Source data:
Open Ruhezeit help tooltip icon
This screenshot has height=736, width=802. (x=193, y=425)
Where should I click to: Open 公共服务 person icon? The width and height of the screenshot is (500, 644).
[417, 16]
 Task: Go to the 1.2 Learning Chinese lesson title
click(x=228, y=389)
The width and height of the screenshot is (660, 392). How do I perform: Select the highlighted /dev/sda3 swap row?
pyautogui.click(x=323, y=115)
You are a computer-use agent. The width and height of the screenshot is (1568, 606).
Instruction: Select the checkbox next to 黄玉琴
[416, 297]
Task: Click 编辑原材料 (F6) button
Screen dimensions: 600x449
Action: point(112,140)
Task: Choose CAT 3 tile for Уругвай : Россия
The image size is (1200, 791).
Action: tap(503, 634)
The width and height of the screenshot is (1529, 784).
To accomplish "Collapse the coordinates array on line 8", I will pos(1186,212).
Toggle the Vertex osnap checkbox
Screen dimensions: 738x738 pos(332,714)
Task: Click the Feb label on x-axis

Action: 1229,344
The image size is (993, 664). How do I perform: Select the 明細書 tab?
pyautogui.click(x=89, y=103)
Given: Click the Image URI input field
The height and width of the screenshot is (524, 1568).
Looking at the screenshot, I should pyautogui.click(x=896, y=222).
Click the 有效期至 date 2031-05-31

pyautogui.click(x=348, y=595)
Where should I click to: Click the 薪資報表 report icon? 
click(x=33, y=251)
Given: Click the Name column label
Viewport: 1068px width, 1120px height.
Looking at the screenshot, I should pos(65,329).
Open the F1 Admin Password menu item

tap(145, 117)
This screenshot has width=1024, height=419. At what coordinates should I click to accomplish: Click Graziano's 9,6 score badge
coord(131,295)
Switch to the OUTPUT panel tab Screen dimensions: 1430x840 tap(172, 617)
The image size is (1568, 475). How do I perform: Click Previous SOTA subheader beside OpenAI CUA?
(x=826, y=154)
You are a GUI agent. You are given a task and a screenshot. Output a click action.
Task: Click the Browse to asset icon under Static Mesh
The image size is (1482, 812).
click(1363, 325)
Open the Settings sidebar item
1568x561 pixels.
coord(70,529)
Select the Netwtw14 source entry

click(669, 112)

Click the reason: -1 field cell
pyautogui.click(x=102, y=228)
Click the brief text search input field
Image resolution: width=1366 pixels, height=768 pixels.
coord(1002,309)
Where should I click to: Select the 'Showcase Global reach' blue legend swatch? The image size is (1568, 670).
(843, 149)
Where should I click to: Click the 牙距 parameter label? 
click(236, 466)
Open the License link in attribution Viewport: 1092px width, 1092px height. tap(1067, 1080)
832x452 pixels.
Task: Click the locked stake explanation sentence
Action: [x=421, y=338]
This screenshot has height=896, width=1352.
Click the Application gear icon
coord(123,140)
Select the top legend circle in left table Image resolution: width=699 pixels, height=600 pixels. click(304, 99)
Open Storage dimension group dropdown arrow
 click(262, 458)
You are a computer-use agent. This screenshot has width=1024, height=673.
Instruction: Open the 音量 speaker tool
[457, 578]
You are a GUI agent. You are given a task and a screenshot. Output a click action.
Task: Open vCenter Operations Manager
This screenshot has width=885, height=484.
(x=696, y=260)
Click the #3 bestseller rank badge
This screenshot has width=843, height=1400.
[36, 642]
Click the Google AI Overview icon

• **Problem**:
Please copy the data above word for word, with nothing changed.

• **Output for this exercise**:
Open Ruhezeit help tooltip icon
This screenshot has height=736, width=802. (x=193, y=425)
Where should I click to: Open 公共服务 person icon? The width and height of the screenshot is (500, 644).
[417, 16]
 Task: Go to the 1.2 Learning Chinese lesson title
click(x=228, y=389)
The width and height of the screenshot is (660, 392). How do I perform: Select the highlighted /dev/sda3 swap row?
pyautogui.click(x=323, y=115)
You are a computer-use agent. The width and height of the screenshot is (1568, 606).
Instruction: Select the checkbox next to 黄玉琴
[416, 297]
Task: Click 编辑原材料 (F6) button
Screen dimensions: 600x449
Action: point(112,140)
Task: Choose CAT 3 tile for Уругвай : Россия
The image size is (1200, 791).
Action: tap(503, 634)
The width and height of the screenshot is (1529, 784).
To accomplish "Collapse the coordinates array on line 8", I will pos(1186,212).
Toggle the Vertex osnap checkbox
Screen dimensions: 738x738 pos(332,714)
Task: Click the Feb label on x-axis

Action: 1229,344
The image size is (993, 664). How do I perform: Select the 明細書 tab?
pyautogui.click(x=89, y=103)
Given: Click the Image URI input field
The height and width of the screenshot is (524, 1568).
Looking at the screenshot, I should pyautogui.click(x=896, y=222).
Click the 有效期至 date 2031-05-31

pyautogui.click(x=348, y=595)
Where should I click to: Click the 薪資報表 report icon? 
click(x=33, y=251)
Given: Click the Name column label
Viewport: 1068px width, 1120px height.
Looking at the screenshot, I should pos(65,329).
Open the F1 Admin Password menu item

tap(145, 117)
This screenshot has width=1024, height=419. At what coordinates should I click to accomplish: Click Graziano's 9,6 score badge
coord(131,295)
Switch to the OUTPUT panel tab Screen dimensions: 1430x840 tap(172, 617)
The image size is (1568, 475). How do I perform: Click Previous SOTA subheader beside OpenAI CUA?
(x=826, y=154)
You are a GUI agent. You are given a task and a screenshot. Output a click action.
Task: Click the Browse to asset icon under Static Mesh
The image size is (1482, 812).
click(1363, 325)
Open the Settings sidebar item
1568x561 pixels.
coord(70,529)
Select the Netwtw14 source entry

click(669, 112)

Click the reason: -1 field cell
pyautogui.click(x=102, y=228)
Click the brief text search input field
Image resolution: width=1366 pixels, height=768 pixels.
coord(1002,309)
Where should I click to: Select the 'Showcase Global reach' blue legend swatch? The image size is (1568, 670).
(843, 149)
Where should I click to: Click the 牙距 parameter label? 
click(236, 466)
Open the License link in attribution Viewport: 1092px width, 1092px height. tap(1067, 1080)
832x452 pixels.
Task: Click the locked stake explanation sentence
Action: [x=421, y=338]
This screenshot has height=896, width=1352.
Click the Application gear icon
coord(123,140)
Select the top legend circle in left table Image resolution: width=699 pixels, height=600 pixels. click(304, 99)
Open Storage dimension group dropdown arrow
 click(262, 458)
You are a computer-use agent. This screenshot has width=1024, height=673.
Instruction: Open the 音量 speaker tool
[457, 578]
You are a GUI agent. You are given a task and a screenshot. Output a click action.
Task: Open vCenter Operations Manager
This screenshot has width=885, height=484.
(x=696, y=260)
Click the #3 bestseller rank badge
This screenshot has width=843, height=1400.
[36, 642]
Click the Google AI Overview icon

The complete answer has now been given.